I’ve heard a chef say that if he was reincarnated as a vegetable, he’d like to be a fava bean. Imagine being able to just rest in one of those silky pods.
I’ve heard a chef say that if you really really want to buy fresh peas, wait until they are at the ultimate peak of the season…and then buy frozen.
I myself agree with the first. Every time I work with fava beans I do envy their little green fleecy little sleeping bags a bit.
I myself disagree with the second. When English peas are at their peak, they take over for broccoli as my favorite vegetable. I have many memories of popping them straight out of the pod and into my mouth. I actually like them best raw but a very quick cook in boiling water is nice too.
Why am I talking about these spring vegetables when we are in the heat of summer? I don’t know about you, but spring blew by for me. I don’t think I was able to take full advantage of the green springy things because they arrived so much earlier than I am used to. I think July is when I expect to see these vegetables because that is when I saw them in the Northwest farmers’ markets. I’m seeing pictures of favas on Instagram and questions about how to use them on Facebook, so I’m assuming that my Northwest sensibilities are still right. If you live elsewhere, you can probably find these two vegetables in a well-stocked produce market. And if you really can’t find the peas, frozen will work fine.
If you know the term Cacio e Pepe, you probably know it from pasta. It is one of the glories of Italian cooking. Super simple using only the very best ingredients. Anthony Bourdain featured the dish in one of his No Reservations episodes. Here, instead of pasta, we get a dressing for a lovely salad and while I’m a tried and true vinaigrette girl, this dressing was a creamy savory delicious change from the usual.

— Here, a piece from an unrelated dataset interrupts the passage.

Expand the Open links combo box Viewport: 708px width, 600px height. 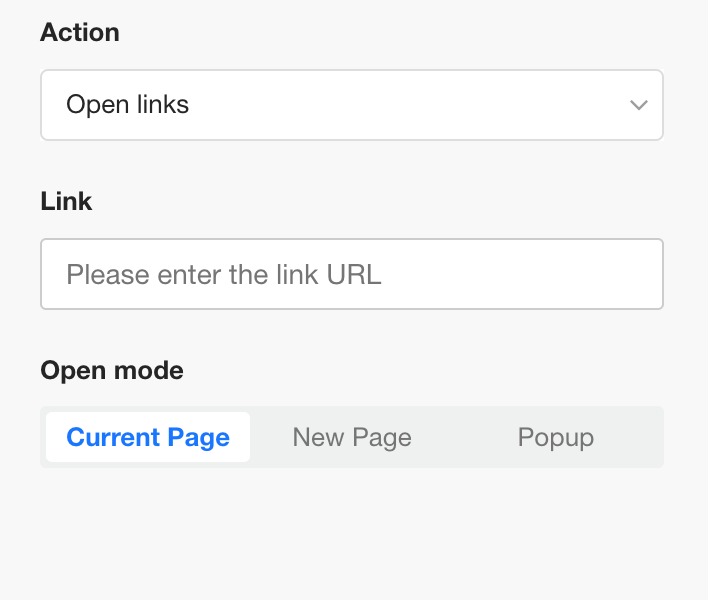click(x=351, y=105)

One Year Ago: Bittersweet Brownie Drops
Two Years Ago: Penne with Cherry Tomatoes, Julie’s Salad
Three Years Ago: Grilled Summer Vegetable Soft Tacos, Holly B’s Fruit Scones,
Four Years Ago: Indian Spiced Chickpea Salad, Muhummara Dip, Zesty Tofu Wraps
Five Years Ago: Raspberry Cake with Marsala and Crème Fraîche (I make this every summer)
Spring Peas and Greens with Cacio e Pepe Dressing
Food & Wine
I use butter lettuce as my greens here but arugula would be nice too.
1 large egg yolk
3 tablespoons buttermilk
1 small garlic clove, finely grated
½ cup extra-virgin olive oil
3 tablespoons finely grated Parmigiano-Reggiano cheese plus more for garnish
¾ teaspoon coarsely cracked black peppercorns
2 pounds fava beans, shelled (2 cups)
2 cups fresh or frozen peas, thawed
4 cups spring greens, such as pea tendrils or baby arugula (2 ounces)
1 Hass avocado, peeled and cut into thin wedge
In a food processor, pulse the egg yolk with the buttermilk and garlic. With the machine on, drizzle in the olive oil until incorporated. Add the 3 tablespoons of cheese and the peppercorns and puree until smooth. Season the dressing with salt.
Bring a large pot of salted water to a boil. Fill a bowl with ice water. Boil the favas until just tender, 3 to 4 minutes. Using a slotted spoon, transfer the beans to the ice bath. Add the peas to the pot and cook until tender, 5 to 7 minutes for fresh and 1 minute for frozen. Drain and transfer to the ice bath. Drain the favas and peas. Pinch the fava beans out of their skins.
In a bowl, toss the favas, peas and greens. Add some dressing, season with salt and toss. Arrange the avocado on plates and top with the salad. Garnish with grated cheese and serve.